Given instruction: Copy every line of the listing below word for word, leaving out the pictures.

Pointing records for text and elements

[Start]

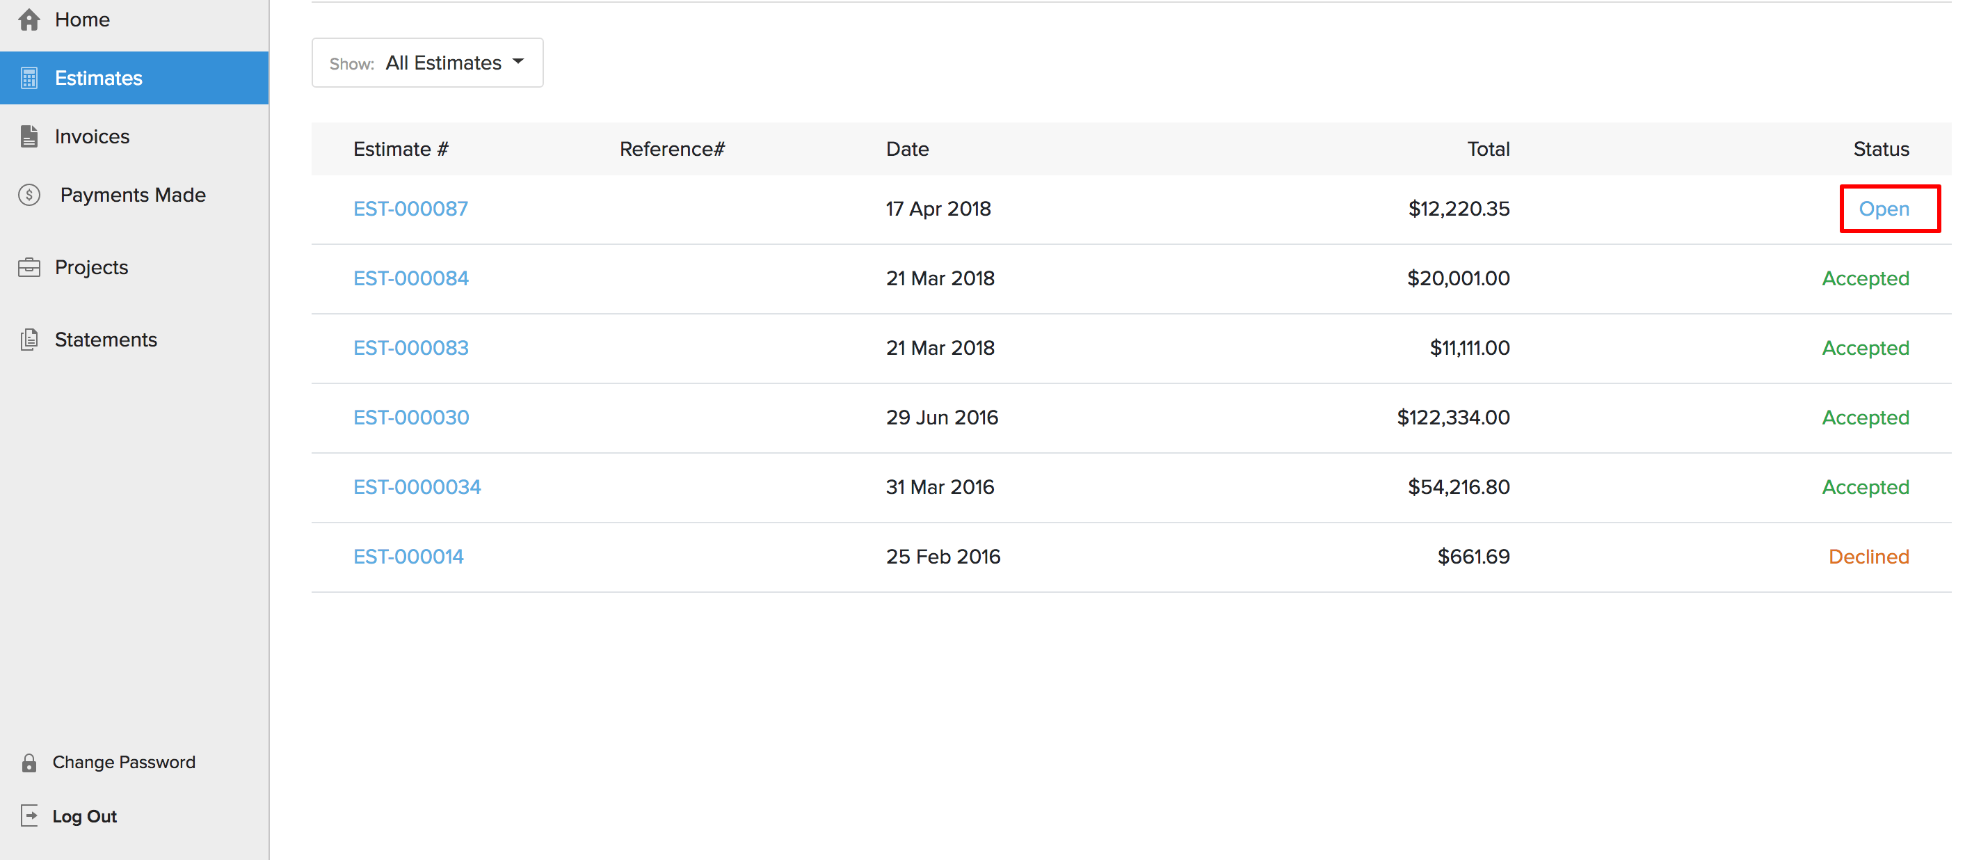
Task: Click the Log Out arrow icon
Action: point(29,815)
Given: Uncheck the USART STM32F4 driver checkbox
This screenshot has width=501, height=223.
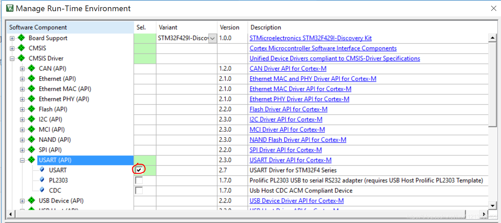Looking at the screenshot, I should tap(139, 170).
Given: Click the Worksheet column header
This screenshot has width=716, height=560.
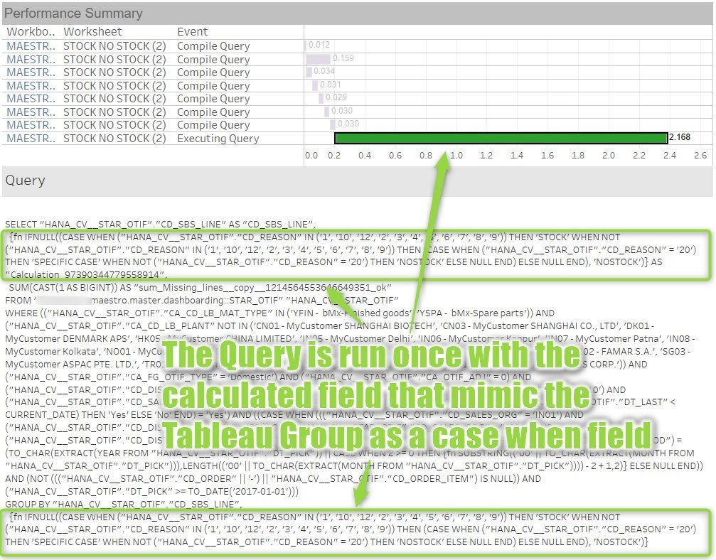Looking at the screenshot, I should point(92,31).
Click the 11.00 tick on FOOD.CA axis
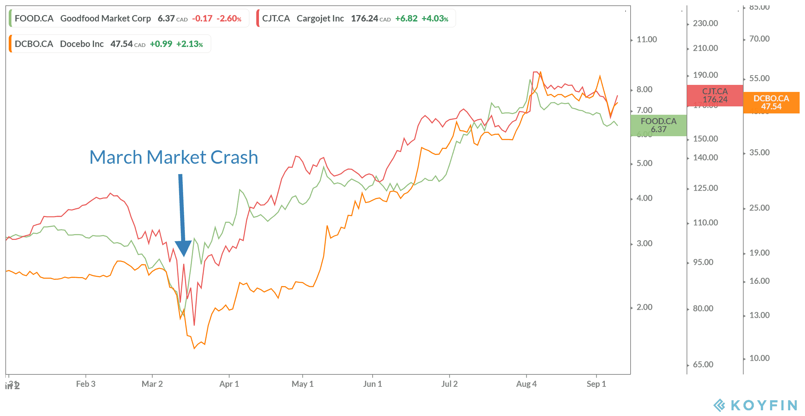 [647, 40]
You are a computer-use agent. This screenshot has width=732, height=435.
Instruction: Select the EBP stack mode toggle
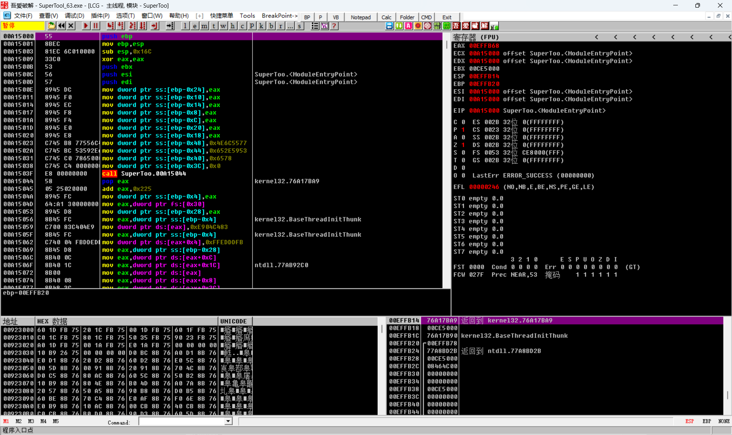point(706,421)
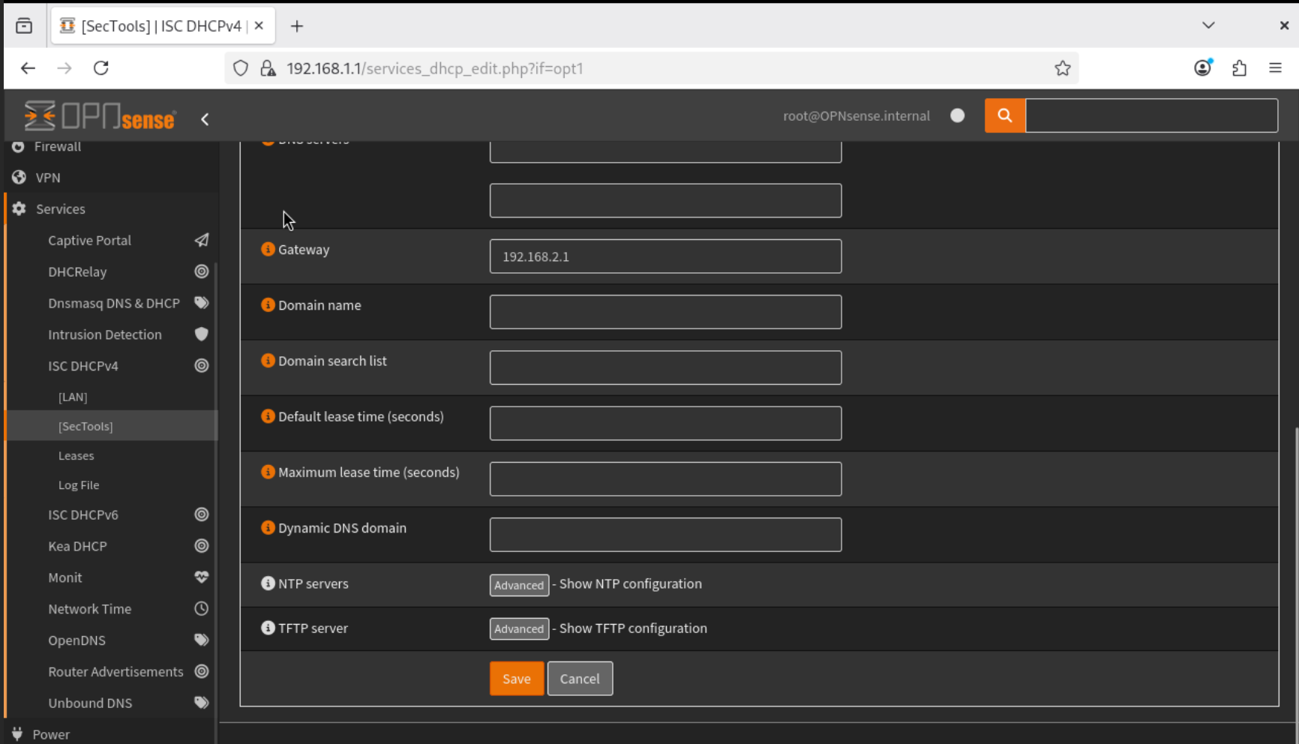Show TFTP configuration via Advanced button
Screen dimensions: 1299x744
tap(519, 629)
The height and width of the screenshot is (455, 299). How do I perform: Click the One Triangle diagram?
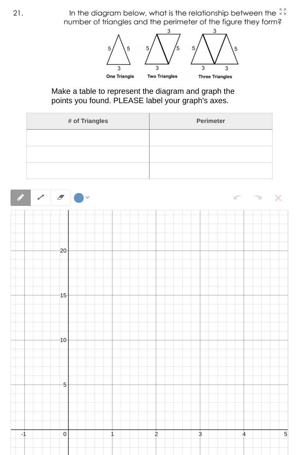[118, 50]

[End]

Exercise result:
Task: Click the Log Out arrow icon
Action: point(29,815)
Given: Uncheck the USART STM32F4 driver checkbox
This screenshot has width=501, height=223.
Looking at the screenshot, I should tap(139, 170).
Given: Click the Worksheet column header
This screenshot has width=716, height=560.
Looking at the screenshot, I should point(92,31).
Click the 11.00 tick on FOOD.CA axis
 [647, 40]
You are a computer-use agent. This screenshot has width=732, height=435.
Instruction: Select the EBP stack mode toggle
point(706,421)
Show TFTP configuration via Advanced button
Screen dimensions: 1299x744
tap(519, 629)
The height and width of the screenshot is (455, 299). How do I perform: Click the One Triangle diagram?
[118, 50]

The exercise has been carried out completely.